When the government shuts down, it’s not just federal workers who stop getting paid; the ripple effect hits small businesses hard. Think of the coffee shop across from the federal building, the contractor waiting on a final approval, or the local supplier whose biggest client is a government agency. This proposed bill, the Keep Main Street Open Act, is designed to throw a lifeline to those businesses caught in the crossfire.
It mandates that the Small Business Administration (SBA) establish an emergency loan program specifically for businesses during a partial or full lapse in appropriations (a “shutdown”). The key terms are incredibly favorable: the loan amount is based on the losses the business estimates it incurred due to the shutdown, and the maximum interest rate is set at a remarkably low one percent. The repayment clock is short, though, with the full loan maturing one year after the shutdown ends. The bill defines a “shutdown” as the period starting with the lapse in funding and extending 30 days after appropriations are finally enacted.

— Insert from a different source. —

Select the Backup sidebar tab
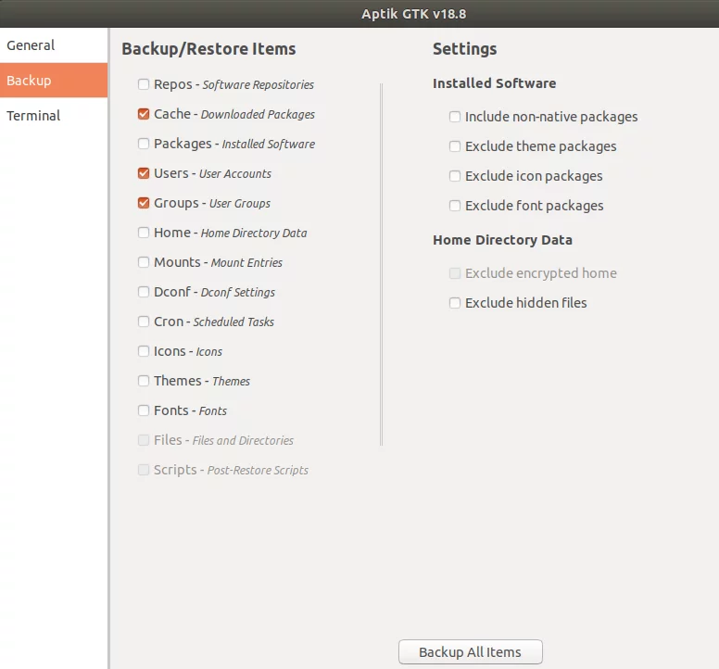click(x=54, y=81)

For the small business owner—the restaurant manager, the independent IT consultant, or the specialized manufacturer—this bill provides a critical bridge. If a shutdown drags on for weeks, cash flow dries up fast. This program offers immediate, low-cost capital to cover those estimated losses. For example, if a catering company loses $15,000 in contracts due to a facility closure caused by the shutdown, they could apply for a $15,000 loan at 1% interest to cover payroll or rent until the government reopens and business returns to normal. The eligibility criteria are tied to the existing definition for SBA 7(a) loans, meaning the program targets established small businesses.

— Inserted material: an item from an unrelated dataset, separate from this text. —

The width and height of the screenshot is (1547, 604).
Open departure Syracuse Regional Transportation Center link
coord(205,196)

While the 1% interest rate is a massive win, the short maturity period—one year after the shutdown ends—is the part that requires careful planning. This isn't a long-term financing solution; it’s emergency aid that needs to be paid back quickly. For businesses that take a while to recover after a shutdown, managing that accelerated repayment schedule could be challenging. On the flip side, the short term prevents businesses from accumulating years of debt from an emergency situation, keeping the cost to the taxpayer low and the debt burden manageable for the recipient.

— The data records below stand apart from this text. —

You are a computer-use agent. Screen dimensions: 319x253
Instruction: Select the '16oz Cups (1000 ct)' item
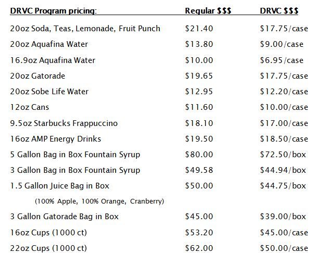[x=48, y=232]
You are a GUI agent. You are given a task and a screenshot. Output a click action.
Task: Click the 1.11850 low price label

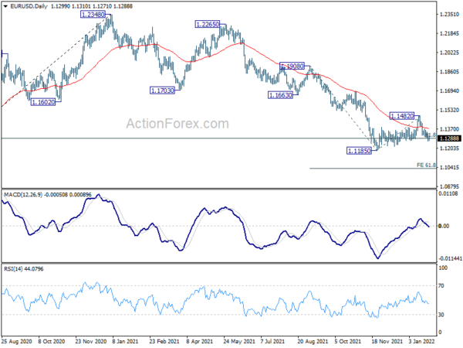click(x=359, y=151)
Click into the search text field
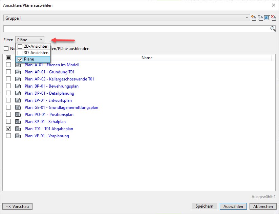 pyautogui.click(x=135, y=29)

This program essentially asks the federal government to step in and absorb the immediate financial risk of a shutdown, rather than letting it fall entirely on Main Street businesses. Because the loans are capped at 1%, the SBA won't be making money on this; they'll simply be covering the cost of providing the loan. The biggest challenge, as always with emergency programs, is implementation. The SBA would need to quickly set up a system to verify and approve these loans during the very period the government is supposed to be partially closed, which is a significant administrative lift. Furthermore, the provision allowing businesses to estimate their losses could be an area where some applicants might overstate their claims, requiring the SBA to develop fast, effective auditing measures to ensure the funds are used responsibly and accurately reflect the shutdown’s impact.